I take issue with Mr. Thomas Wolfe who said, “You can’t go home again.” People repeat this phrase like a mantra, but I do not think it’s true. You can go home again, if you took enough with you when you left.
I escaped small-town life at 21, vowing never to return. I maintained that attitude for 25 years, until October 2005 when my mother died. Actually Mother had lived with my husband John and me for almost seven years in Alabama. With her there, I had home without having to visit my hometown.
We reminisced about days long gone: the time I set fire to the car at the drive-in with the cigarette lighter. Daddy helping me wobble down the dirt road on my new bike. We talked about when Daddy died—I was only 16—how our lives lurched again and again. We whispered ancient family scandals while we cooked from yellowed newspaper recipes. And we could hardly wait to receive the hometown paper in the mail. Not for more recipes but for the obituaries. There was nothing more important than knowing who had passed.
Then she died. Not unexpectedly but after a long, over-burdened life. We took Mother home to Tennessee and on a beautiful fall day buried her in the family cemetery on the hill, next to Daddy. It was one of those days that was perfect for hanging out clothes that, when you put them on, you can smell the afternoon heat and the blue of the sky.
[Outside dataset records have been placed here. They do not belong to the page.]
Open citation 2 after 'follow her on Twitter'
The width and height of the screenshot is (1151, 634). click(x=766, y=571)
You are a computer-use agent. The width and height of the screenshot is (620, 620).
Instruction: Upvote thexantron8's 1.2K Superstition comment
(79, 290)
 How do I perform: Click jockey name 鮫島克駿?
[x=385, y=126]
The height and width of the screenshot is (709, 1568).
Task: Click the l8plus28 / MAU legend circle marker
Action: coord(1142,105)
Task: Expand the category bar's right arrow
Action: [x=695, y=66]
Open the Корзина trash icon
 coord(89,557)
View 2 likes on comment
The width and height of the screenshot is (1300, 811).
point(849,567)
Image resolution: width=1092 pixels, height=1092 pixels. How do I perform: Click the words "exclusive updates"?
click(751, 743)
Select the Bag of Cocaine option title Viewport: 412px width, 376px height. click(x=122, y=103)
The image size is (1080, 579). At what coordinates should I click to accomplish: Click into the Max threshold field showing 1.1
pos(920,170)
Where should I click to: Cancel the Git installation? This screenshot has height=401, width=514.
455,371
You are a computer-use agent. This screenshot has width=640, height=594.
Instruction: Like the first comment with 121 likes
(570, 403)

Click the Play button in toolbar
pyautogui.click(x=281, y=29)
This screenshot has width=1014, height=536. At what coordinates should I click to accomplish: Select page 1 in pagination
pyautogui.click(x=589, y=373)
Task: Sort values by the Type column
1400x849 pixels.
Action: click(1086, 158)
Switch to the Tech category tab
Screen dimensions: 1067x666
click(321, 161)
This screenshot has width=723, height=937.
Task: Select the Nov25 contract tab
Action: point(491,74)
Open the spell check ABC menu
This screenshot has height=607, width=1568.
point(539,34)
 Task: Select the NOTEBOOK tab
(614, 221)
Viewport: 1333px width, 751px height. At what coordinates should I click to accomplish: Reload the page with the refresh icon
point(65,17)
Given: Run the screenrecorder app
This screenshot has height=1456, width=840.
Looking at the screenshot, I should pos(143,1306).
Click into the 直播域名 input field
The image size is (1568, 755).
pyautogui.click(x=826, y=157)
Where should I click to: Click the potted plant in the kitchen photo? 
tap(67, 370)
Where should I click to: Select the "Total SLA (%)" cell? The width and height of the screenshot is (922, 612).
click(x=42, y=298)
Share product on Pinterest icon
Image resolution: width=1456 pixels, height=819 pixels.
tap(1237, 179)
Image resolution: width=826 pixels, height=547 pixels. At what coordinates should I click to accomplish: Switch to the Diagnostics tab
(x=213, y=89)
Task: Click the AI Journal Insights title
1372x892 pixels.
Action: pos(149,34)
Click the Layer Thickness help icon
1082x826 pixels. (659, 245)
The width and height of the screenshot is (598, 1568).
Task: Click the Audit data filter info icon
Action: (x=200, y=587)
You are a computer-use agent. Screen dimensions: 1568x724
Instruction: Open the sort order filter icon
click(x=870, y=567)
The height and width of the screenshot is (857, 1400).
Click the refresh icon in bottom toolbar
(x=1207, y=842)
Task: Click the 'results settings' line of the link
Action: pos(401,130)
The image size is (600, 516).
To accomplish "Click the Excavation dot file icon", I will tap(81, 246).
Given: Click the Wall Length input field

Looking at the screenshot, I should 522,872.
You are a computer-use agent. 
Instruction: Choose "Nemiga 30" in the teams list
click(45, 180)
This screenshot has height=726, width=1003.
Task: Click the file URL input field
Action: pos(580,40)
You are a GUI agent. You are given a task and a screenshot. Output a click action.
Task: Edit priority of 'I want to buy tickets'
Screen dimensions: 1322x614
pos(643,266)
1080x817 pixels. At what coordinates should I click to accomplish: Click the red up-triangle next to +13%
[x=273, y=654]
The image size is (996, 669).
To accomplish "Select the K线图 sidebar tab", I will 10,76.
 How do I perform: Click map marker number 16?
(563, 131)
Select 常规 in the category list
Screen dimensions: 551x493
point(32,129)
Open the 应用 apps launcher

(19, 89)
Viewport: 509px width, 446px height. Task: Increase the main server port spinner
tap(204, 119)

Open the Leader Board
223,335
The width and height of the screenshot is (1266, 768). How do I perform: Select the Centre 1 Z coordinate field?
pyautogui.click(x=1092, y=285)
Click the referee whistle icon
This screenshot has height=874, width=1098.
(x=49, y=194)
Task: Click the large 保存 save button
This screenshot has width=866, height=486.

That October I became an orphan. Sadly, I realized that my hometown ties were buried with Mother. I no longer had to worry about coming home again. Suddenly that worried me. But a strange thing has happened. I have visited my mountain home several times. I’m even looking for property to build a house someday.
I know, Mr. Wolfe, that things have changed and the past is, well, past, but when I left a quarter century ago, I took home with me. I tucked it away until I needed it. Sure, the landscape has changed. Most of my childhood friends have moved away. They are likely saying with less conviction than 25 years ago that they’ll never go home.
But I have. I visit cherished haunts and superimpose memory over reality. I stop outside my house, watch myself swing until dark, run barefoot through the yard’s white clover, feel Mother’s breath wash over me as she fixes a bee sting. I snuggle in bed with Mama Partin. I smell scrambled eggs and shoe polish as I finish breakfast and run out the door with my Buster Browns half-buckled. The sun is blindingly beautiful at the cemetery as I listen to someone play “Taps” for my dad.
Yes, I took enough away, and it is serving me well. I close my eyes, lower my head. I touch my parents’ warm gravestone, and thank them for giving me what I needed. I cry. I am home.